人事考課で介護職員を評価して、正しい組織運営に向けた人事制度を実施していくことが大前提にありますが、その一方で人材育成がおざなりになっているケースも多いのです。

この人事考課と人材育成は一体となっていなければいけないはずですが、形だけ人事考課を導入し、人材育成がないがしろにされているというケースが本当に多いのです。

これでは、「仏作って魂入れず」の状態になるのです。

介護現場の教育に関する問題点

介護現場は、一般的な企業とは異なり、交代制勤務であることが教育の実施の妨げになっています。

また、訪問介護職員に対しては教育研修の時間が設定しにくいという問題もあります。

さらに、人の入れ替わりが多く、教育が追いつかない。教育を受けた人がすぐ辞めるため、経営側が教育の継続を断念してしまうケースもあります。 

慢性的な人手不足もあり、教育を受けてから仕事に就くという時間的ゆとりがない、職種が多く、経験年数や社歴で並んだ人的構成になっていないなどの理由から、ターゲットを絞った効率的な教育が出来ないという現実もあるでしょう。

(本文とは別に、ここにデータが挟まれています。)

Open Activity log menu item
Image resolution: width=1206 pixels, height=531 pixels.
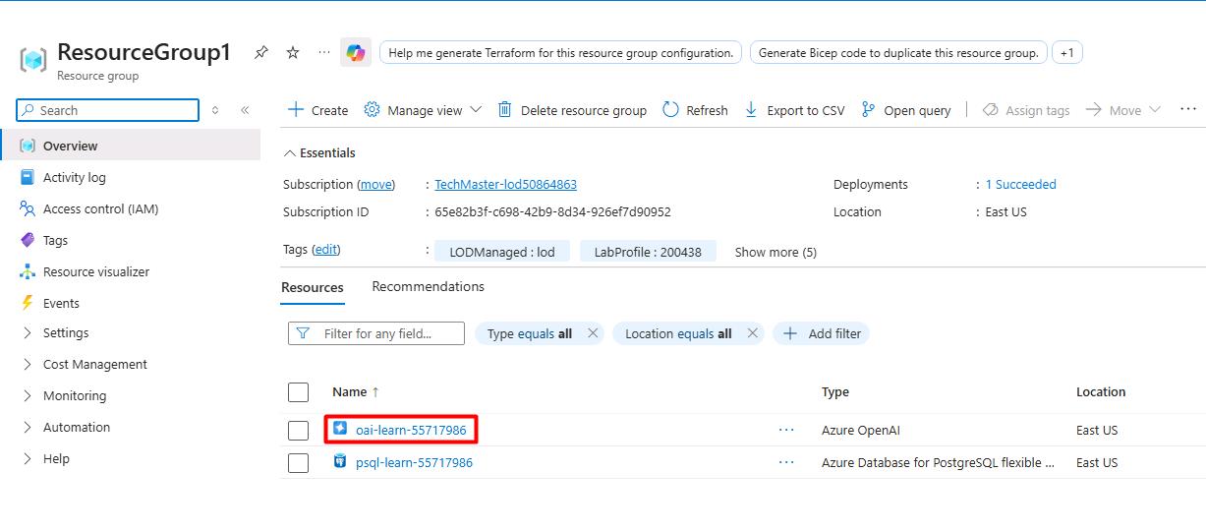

また、教育の体系的な拠りどころがないことから、専門的知識や技術が必要な業務にも関わらず、生活支援や身体介護業務などで、ひと通りのことが出来ているように見えるため、教育を受けさせるタイミングに迷うという事情もありそうです。

教育体制の未整備

介護施設側の経営的余裕の問題もあります。

前述の通り、慢性的な人手不足なので、教える側の量的、質的な人材の確保ができない。

さらに、金銭的な理由から、作業マニュアルなどの教育ツールが整備できない。

先輩から後輩への教育文化がないため、チューター制度、シスター制度、OJT、SDSなどの指導体制の導入ができないのです。

このように、教育の結果が客観的に評価され、人事考課や処遇等の人事制度に結びつくものになっていないため、それぞれがリンクしておらず、一貫された仕組みが作られていないのです。

結局、介護は「人」という現実

介護は人です。これが介護業界の共通認識であることは疑いようがありません。

しかし、現在の介護業界は、人を重視してるとは思えません。むしろ「介護は建物」という状況が多く見られるのです。

その一例は「ユニットケア」ではないでしょうか。そのおかげで、介護現場のマイナスだけがクローズアップされることになり、若者が就職先として介護業界を避けるようになってしまいました。

そして、介護現場から若い人が消えてしまったのです。

そのため介護現場では常に慢性的な人材不足になっており、人を教育するどころか、採用すらできないという悲惨な状態が続いているのです。人事考課と人材教育が完全に裏目に出ている状況なのです。

このような状態を避けるために、採用した人材を上手に育てようという方針の介護施設であれば、働きがいを感じながら勤務することができるでしょう。

「介護は人」を実践している介護施設も存在しているのです。